E nem uma estranha massagem no pescoço, à qual a chanceler reagiu encolhendo os ombros e erguendo os braços em protesto, estragou a situação. As imagens, captadas na cimeira do G8 de 2006, em São Petersburgo, fizeram furor na Internet. “Nada de massagens”, brincou Bush quando Merkel visitou a Casa Branca em janeiro de 2007. Mais tarde, convidou-a a visitar o seu rancho no Texas, dizendo que isso era um sinal de respeito e carinho, retribuindo o convite de Merkel para que conhecesse o seu berço eleitoral de Mecklenburg-Vorpommern, onde comeu javali selvagem que não se cansou de elogiar (segundo a agência AP).
As escutas de Obama
No seu livro Uma Terra Prometida (Objetiva, novembro de 2020), o ex-presidente democrata admite que Merkel o viu inicialmente com ceticismo – ainda candidato, não o autorizou a discursar na Porta de Brandemburgo, dizendo que esta era exclusiva para presidentes (acabaria por discursar lá em 2013). Segundo Obama, esse ceticismo devia-se à sua “retórica exagerada”, não lhe levando a mal essa atitude. “Para uma chefe de governo alemã, uma aversão à demagogia é provavelmente uma atitude saudável”, indicou.
A relação entre ambos melhorou com os anos, com Obama a escrever que a chanceler era “confiável, honesta, intelectualmente precisa e amigável de uma forma natural”. Numa última visita à Alemanha, em novembro de 2016, apelidou-a de “excelente parceira”. Para trás tinha ficado o pior: a revelação, no final de 2013, de que a Agência de Segurança Nacional dos EUA (NSA) tinha escutado o telemóvel de Merkel. A chanceler defendeu na altura que era inaceitável atos de espionagem entre amigos.
O aperto de mão de Trump
Apesar dos constantes ataques às suas políticas da parte do republicano, Merkel parecia empenhada em manter as aparências a favor da relação entre Alemanha e EUA. Mas na sua primeira visita à Casa Branca após a eleição de Trump, o que ficou para a história foi o episódio do aperto de mão. Quando os fotógrafos gritavam por esse momento, a chanceler perguntou ao presidente: “Damos um aperto de mão?” Trump não respondeu e continuou a olhar em frente, com as mãos juntas entre os joelhos.

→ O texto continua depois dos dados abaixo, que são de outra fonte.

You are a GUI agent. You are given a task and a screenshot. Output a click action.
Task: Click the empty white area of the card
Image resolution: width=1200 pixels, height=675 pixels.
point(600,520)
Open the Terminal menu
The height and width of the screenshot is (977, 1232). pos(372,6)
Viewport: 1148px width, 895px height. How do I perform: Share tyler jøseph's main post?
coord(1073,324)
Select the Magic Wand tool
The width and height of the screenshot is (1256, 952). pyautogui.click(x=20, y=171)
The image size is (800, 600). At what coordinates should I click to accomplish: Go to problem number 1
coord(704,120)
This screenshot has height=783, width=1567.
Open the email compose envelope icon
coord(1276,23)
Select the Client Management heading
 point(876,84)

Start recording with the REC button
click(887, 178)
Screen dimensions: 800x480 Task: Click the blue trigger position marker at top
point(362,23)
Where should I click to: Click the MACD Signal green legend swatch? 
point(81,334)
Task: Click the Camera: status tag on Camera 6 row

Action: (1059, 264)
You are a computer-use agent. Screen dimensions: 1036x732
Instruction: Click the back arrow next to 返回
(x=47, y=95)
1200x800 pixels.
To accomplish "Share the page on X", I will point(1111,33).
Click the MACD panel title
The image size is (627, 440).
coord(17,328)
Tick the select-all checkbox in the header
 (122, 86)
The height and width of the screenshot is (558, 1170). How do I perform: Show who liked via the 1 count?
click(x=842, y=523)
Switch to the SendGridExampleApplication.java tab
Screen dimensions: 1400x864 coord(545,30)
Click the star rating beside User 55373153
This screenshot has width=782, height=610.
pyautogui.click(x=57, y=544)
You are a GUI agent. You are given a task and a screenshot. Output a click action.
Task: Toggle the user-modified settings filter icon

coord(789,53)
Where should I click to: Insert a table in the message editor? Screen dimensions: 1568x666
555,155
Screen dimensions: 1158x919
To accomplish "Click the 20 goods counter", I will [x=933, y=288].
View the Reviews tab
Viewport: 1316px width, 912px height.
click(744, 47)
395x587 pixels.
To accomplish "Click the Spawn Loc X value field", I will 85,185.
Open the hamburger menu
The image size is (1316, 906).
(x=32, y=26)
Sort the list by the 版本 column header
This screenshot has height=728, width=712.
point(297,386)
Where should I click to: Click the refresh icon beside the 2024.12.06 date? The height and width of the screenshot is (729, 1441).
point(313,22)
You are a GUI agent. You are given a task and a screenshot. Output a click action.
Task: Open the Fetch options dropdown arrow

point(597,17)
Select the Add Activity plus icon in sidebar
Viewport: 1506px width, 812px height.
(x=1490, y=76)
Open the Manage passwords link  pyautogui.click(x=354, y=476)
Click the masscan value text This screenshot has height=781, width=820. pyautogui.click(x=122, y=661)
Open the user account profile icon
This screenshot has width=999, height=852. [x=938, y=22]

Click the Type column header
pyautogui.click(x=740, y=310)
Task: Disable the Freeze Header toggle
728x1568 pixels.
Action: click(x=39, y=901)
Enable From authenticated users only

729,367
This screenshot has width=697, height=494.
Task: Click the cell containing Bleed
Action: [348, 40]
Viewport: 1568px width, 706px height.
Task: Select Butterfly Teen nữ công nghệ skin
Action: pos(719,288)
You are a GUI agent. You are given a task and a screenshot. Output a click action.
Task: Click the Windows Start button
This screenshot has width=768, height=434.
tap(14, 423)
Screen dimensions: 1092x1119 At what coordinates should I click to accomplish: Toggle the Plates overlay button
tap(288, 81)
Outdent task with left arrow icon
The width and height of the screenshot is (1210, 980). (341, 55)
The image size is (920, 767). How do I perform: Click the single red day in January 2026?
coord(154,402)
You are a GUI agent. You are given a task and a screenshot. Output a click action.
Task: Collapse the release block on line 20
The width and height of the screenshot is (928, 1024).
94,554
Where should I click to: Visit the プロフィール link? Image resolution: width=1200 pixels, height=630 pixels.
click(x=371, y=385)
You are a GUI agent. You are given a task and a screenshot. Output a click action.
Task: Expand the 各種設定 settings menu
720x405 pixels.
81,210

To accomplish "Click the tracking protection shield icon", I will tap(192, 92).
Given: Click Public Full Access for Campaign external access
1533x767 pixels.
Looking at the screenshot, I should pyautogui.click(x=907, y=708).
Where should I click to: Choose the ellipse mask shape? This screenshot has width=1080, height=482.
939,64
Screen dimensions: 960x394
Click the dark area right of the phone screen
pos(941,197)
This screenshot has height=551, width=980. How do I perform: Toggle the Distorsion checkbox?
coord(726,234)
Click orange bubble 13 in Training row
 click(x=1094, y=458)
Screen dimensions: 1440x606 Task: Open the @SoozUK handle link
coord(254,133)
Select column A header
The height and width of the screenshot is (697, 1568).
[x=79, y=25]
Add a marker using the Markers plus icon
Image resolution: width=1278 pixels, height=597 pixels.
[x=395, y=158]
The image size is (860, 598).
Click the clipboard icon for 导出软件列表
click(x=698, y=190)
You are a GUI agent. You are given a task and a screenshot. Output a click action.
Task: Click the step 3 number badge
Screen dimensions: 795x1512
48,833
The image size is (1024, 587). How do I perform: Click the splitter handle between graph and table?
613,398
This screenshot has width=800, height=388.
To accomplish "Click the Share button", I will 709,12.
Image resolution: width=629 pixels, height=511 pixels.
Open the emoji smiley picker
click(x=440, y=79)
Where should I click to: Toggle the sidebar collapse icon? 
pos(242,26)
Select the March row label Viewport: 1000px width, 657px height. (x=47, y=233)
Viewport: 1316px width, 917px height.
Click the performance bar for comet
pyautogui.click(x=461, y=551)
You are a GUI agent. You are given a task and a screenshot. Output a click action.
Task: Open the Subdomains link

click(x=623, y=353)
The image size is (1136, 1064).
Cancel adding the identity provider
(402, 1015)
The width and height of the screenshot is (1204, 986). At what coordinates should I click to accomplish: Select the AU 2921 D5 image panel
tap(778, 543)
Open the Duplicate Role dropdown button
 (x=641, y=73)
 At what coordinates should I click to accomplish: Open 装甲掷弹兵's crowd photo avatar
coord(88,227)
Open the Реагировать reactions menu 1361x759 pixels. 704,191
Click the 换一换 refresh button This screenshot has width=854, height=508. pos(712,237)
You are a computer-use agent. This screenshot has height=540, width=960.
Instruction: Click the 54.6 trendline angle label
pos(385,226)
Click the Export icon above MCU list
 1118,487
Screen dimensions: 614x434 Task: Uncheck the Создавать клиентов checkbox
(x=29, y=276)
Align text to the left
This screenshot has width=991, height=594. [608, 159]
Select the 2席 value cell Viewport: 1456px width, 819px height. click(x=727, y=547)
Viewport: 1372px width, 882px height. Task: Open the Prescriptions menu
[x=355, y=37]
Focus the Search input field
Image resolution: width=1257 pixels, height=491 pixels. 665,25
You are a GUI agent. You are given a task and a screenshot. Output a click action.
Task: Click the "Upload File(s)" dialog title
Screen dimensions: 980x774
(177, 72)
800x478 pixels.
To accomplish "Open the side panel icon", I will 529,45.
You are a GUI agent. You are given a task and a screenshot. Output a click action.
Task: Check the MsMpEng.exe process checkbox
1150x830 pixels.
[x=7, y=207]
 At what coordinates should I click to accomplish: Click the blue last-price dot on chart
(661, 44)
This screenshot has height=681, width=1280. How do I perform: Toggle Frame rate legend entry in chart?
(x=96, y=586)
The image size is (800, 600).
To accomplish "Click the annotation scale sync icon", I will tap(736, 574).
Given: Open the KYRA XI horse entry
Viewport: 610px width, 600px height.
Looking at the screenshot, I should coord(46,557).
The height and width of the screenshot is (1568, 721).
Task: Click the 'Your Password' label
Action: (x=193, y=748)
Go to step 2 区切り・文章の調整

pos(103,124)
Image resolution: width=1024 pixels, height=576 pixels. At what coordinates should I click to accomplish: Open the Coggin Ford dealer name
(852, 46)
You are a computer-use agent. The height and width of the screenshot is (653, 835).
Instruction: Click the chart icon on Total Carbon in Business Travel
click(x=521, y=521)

Outra fotografia marcou a relação: a do G7 de 2018, no Canadá, com Merkel debruçada sobre a mesa em direção a um Trump de braços cruzados. Nessa altura já tinha concluído que a Europa não podia depender dos EUA.
E Biden?
O atual presidente também aposta nas relações pessoais e a sua eleição foi recebida com alívio por Merkel, destacando, entre outras coisas, a sua experiência – os dois já se conheciam desde os tempos em que ele era vice de Obama.
A 19.ª (e provavelmente última) visita oficial de Merkel será a primeira desde que Biden tomou posse a 20 de janeiro – e a primeira de um líder europeu. Mas, no olá que é também um adeus, nem tudo são rosas: os dois líderes têm pontos de vista opostos sobre a suspensão dos direitos de propriedade intelectual das vacinas para a covid-19 (o presidente norte-americano é a favor, mas a chanceler é contra). Além disso, há um gasoduto que também os separa, o Nord Stream 2, que vai da Rússia à Alemanha e ao qual os EUA se opõem.